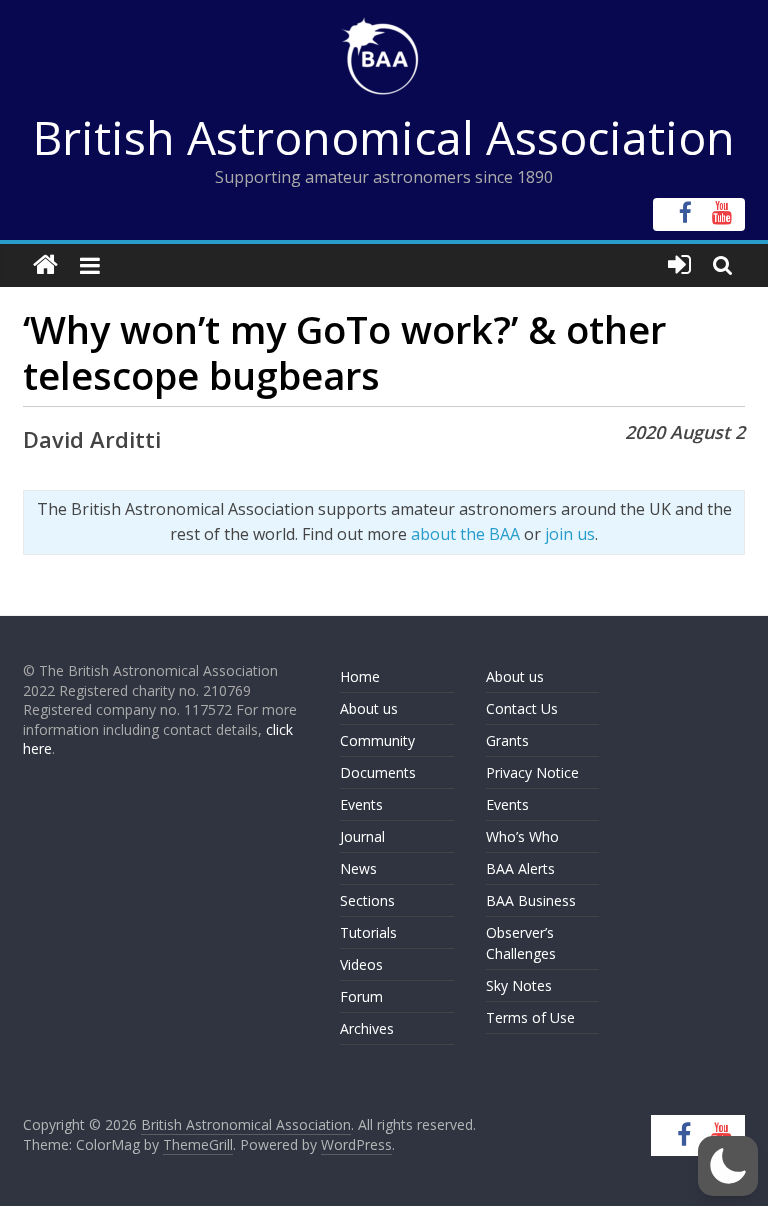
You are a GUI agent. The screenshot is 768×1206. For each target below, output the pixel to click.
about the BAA (465, 534)
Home (360, 676)
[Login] (679, 265)
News (358, 868)
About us (369, 708)
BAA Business (531, 900)
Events (361, 804)
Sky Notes (519, 985)
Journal (362, 836)
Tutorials (368, 932)
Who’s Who (522, 836)
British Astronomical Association (384, 137)
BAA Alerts (520, 868)
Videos (361, 964)
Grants (507, 740)
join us (570, 534)
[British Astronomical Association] (45, 265)
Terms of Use (530, 1017)
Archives (367, 1028)
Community (377, 740)
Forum (361, 996)
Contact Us (522, 708)
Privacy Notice (532, 772)
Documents (378, 772)
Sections (367, 900)
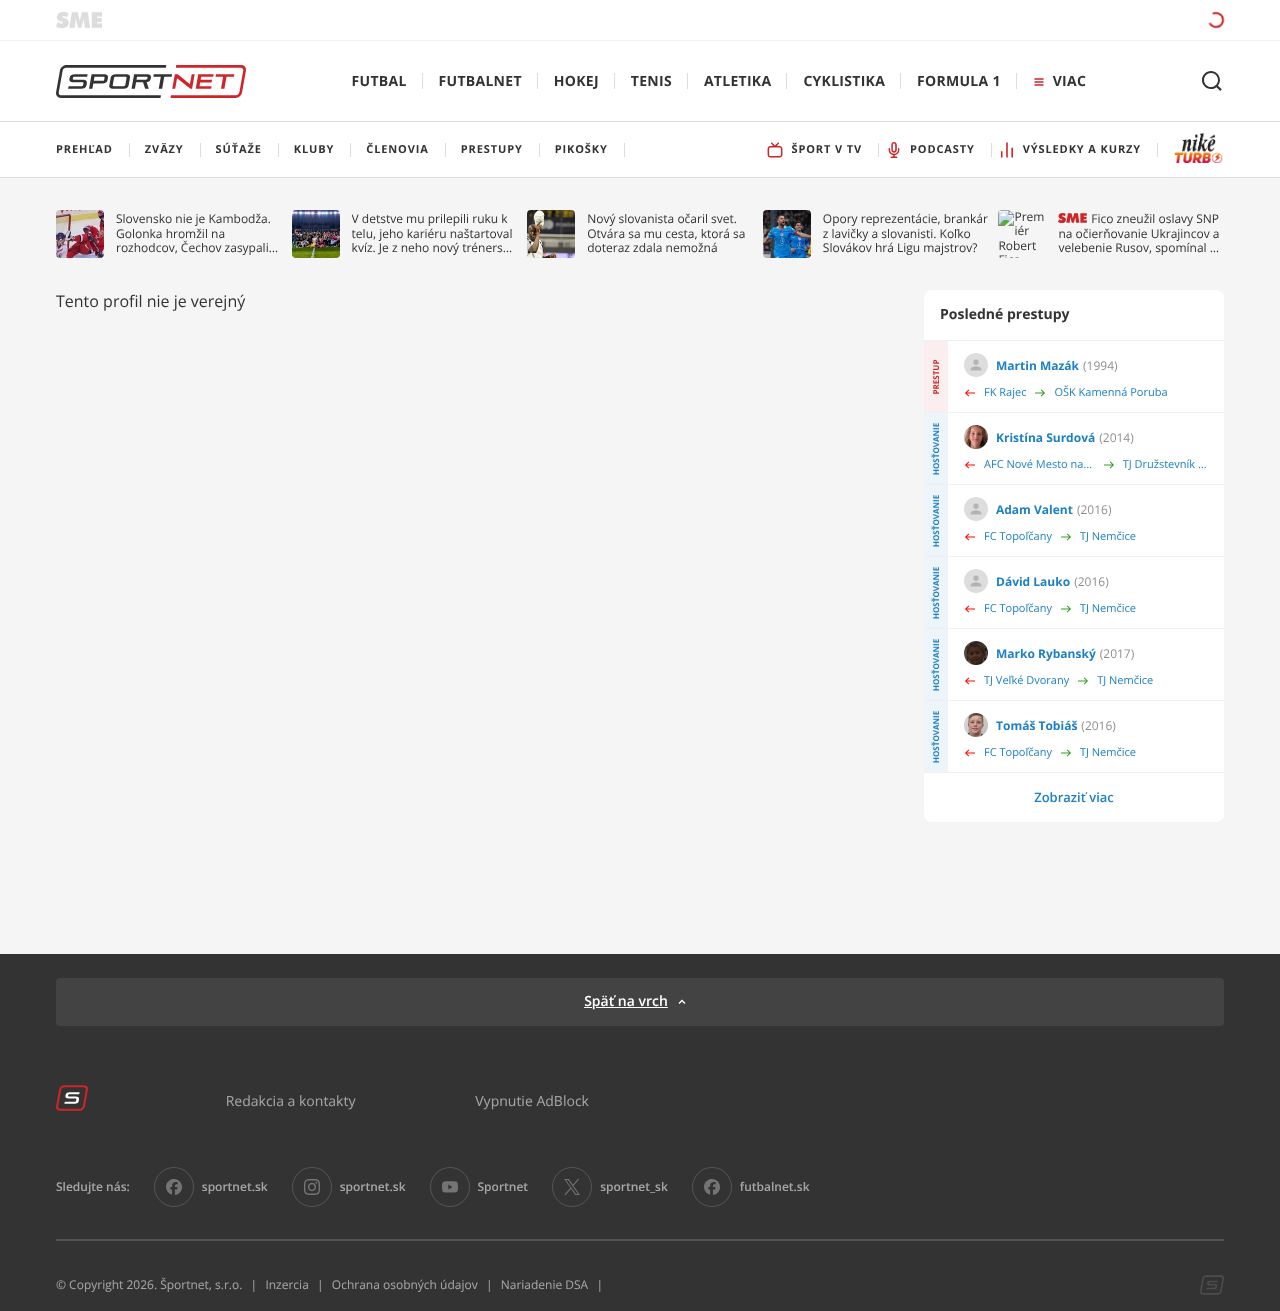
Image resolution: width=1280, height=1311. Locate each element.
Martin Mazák (1037, 365)
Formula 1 (959, 81)
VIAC (1069, 81)
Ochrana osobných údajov (405, 1284)
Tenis (651, 81)
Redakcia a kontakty (291, 1100)
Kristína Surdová (1045, 437)
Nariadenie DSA (545, 1284)
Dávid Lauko (1033, 581)
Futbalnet (480, 81)
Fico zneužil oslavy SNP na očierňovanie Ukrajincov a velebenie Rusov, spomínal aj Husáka (1138, 233)
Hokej (576, 81)
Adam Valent (1034, 509)
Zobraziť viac (1074, 797)
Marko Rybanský (1046, 653)
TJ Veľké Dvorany (1026, 680)
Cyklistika (844, 81)
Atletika (737, 81)
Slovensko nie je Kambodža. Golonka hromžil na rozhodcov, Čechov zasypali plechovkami (193, 233)
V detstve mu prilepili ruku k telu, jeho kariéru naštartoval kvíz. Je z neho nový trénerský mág (434, 233)
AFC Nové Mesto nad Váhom (1039, 464)
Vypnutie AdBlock (532, 1100)
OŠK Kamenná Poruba (1110, 392)
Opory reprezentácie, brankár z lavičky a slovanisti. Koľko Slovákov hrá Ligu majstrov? (905, 233)
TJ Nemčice (1108, 536)
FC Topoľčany (1018, 536)
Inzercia (286, 1284)
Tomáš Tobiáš (1036, 725)
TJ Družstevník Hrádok (1165, 464)
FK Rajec (1005, 392)
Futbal (379, 81)
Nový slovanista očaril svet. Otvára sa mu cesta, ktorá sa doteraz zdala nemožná (666, 233)
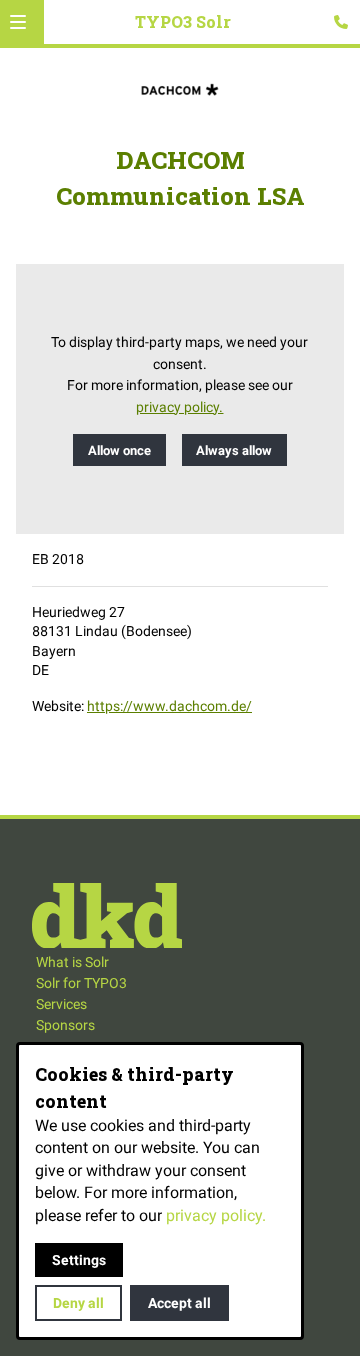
....
[Goal of the exercise]
After removing the pictures, transcribe the listing above exactly.

[Exercise response]
You are a GUI agent. The screenshot is 768×1206. For each target below, output the pixel to click.
about the BAA (465, 534)
Home (360, 676)
[Login] (679, 265)
News (358, 868)
About us (369, 708)
BAA Business (531, 900)
Events (361, 804)
Sky Notes (519, 985)
Journal (362, 836)
Tutorials (368, 932)
Who’s Who (522, 836)
British Astronomical Association (384, 137)
BAA Alerts (520, 868)
Videos (361, 964)
Grants (507, 740)
join us (570, 534)
[British Astronomical Association] (45, 265)
Terms of Use (530, 1017)
Archives (367, 1028)
Community (377, 740)
Forum (361, 996)
Contact Us (522, 708)
Privacy Notice (532, 772)
Documents (378, 772)
Sections (367, 900)
Image resolution: width=1280, height=1311. Locate each element.
Martin Mazák (1037, 365)
Formula 1 (959, 81)
VIAC (1069, 81)
Ochrana osobných údajov (405, 1284)
Tenis (651, 81)
Redakcia a kontakty (291, 1100)
Kristína Surdová (1045, 437)
Nariadenie DSA (545, 1284)
Dávid Lauko (1033, 581)
Futbalnet (480, 81)
Fico zneužil oslavy SNP na očierňovanie Ukrajincov a velebenie Rusov, spomínal aj Husáka (1138, 233)
Hokej (576, 81)
Adam Valent (1034, 509)
Zobraziť viac (1074, 797)
Marko Rybanský (1046, 653)
TJ Veľké Dvorany (1026, 680)
Cyklistika (844, 81)
Atletika (737, 81)
Slovensko nie je Kambodža. Golonka hromžil na rozhodcov, Čechov zasypali plechovkami (193, 233)
V detstve mu prilepili ruku k telu, jeho kariéru naštartoval kvíz. Je z neho nový trénerský mág (434, 233)
AFC Nové Mesto nad Váhom (1039, 464)
Vypnutie AdBlock (532, 1100)
OŠK Kamenná Poruba (1110, 392)
Opory reprezentácie, brankár z lavičky a slovanisti. Koľko Slovákov hrá Ligu majstrov? (905, 233)
TJ Nemčice (1108, 536)
FC Topoľčany (1018, 536)
Inzercia (286, 1284)
Tomáš Tobiáš (1036, 725)
TJ Družstevník Hrádok (1165, 464)
FK Rajec (1005, 392)
Futbal (379, 81)
Nový slovanista očaril svet. Otvára sa mu cesta, ktorá sa doteraz zdala nemožná (666, 233)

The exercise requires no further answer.